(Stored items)
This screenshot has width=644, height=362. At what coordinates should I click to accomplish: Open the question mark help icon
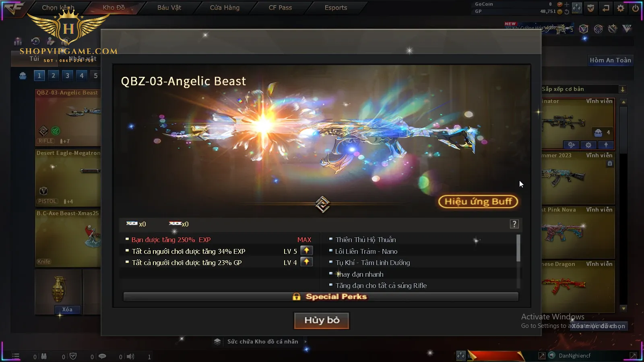click(514, 224)
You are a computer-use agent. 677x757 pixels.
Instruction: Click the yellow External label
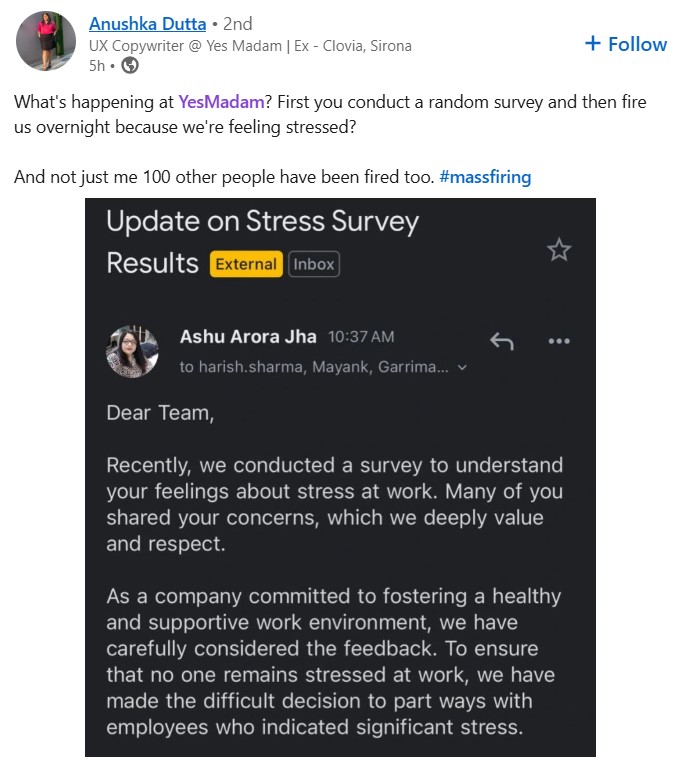pyautogui.click(x=246, y=264)
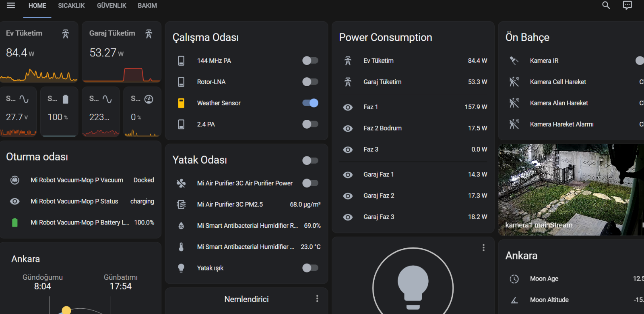Switch to the SICAKLIK tab
This screenshot has height=314, width=644.
(71, 6)
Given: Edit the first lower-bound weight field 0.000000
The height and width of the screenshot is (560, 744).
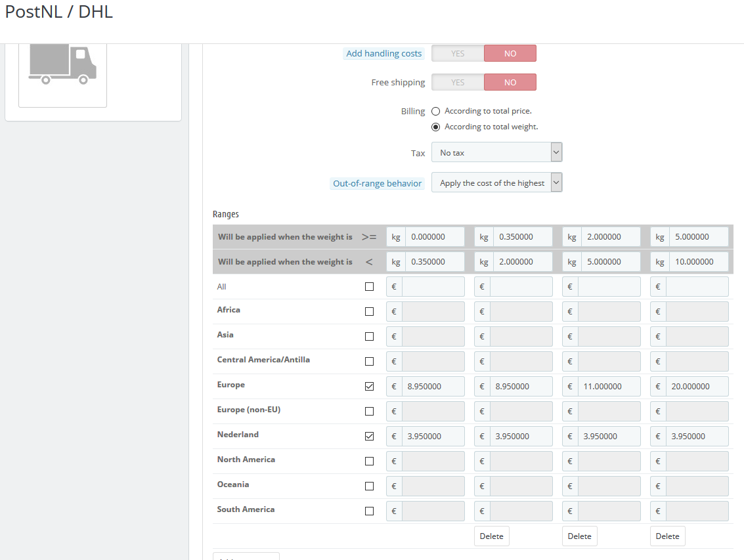Looking at the screenshot, I should (x=434, y=237).
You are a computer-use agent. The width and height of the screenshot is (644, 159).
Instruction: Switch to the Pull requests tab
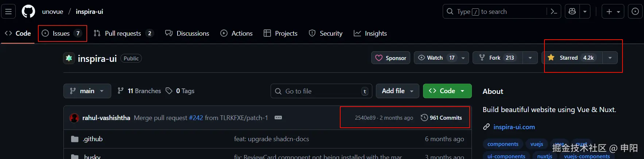pyautogui.click(x=123, y=33)
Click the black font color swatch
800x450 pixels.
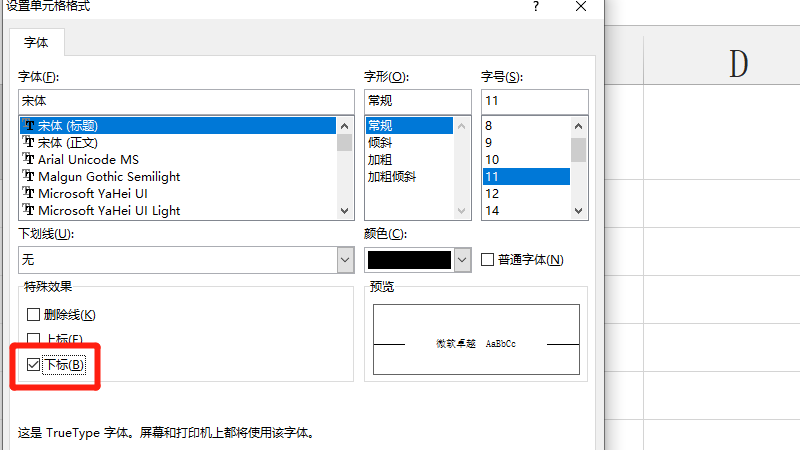pyautogui.click(x=409, y=260)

**Exercise requirements:**
The copy must start at the line containing "The height and" and end at the last line of the records, matching each line exactly and holding no pictures.

**Solution to this task:**
The height and width of the screenshot is (560, 744).
Looking at the screenshot, I should (x=434, y=237).
You are a computer-use agent. The width and height of the screenshot is (644, 159).
Instruction: Switch to the Pull requests tab
pyautogui.click(x=123, y=33)
Click the black font color swatch
800x450 pixels.
pyautogui.click(x=409, y=260)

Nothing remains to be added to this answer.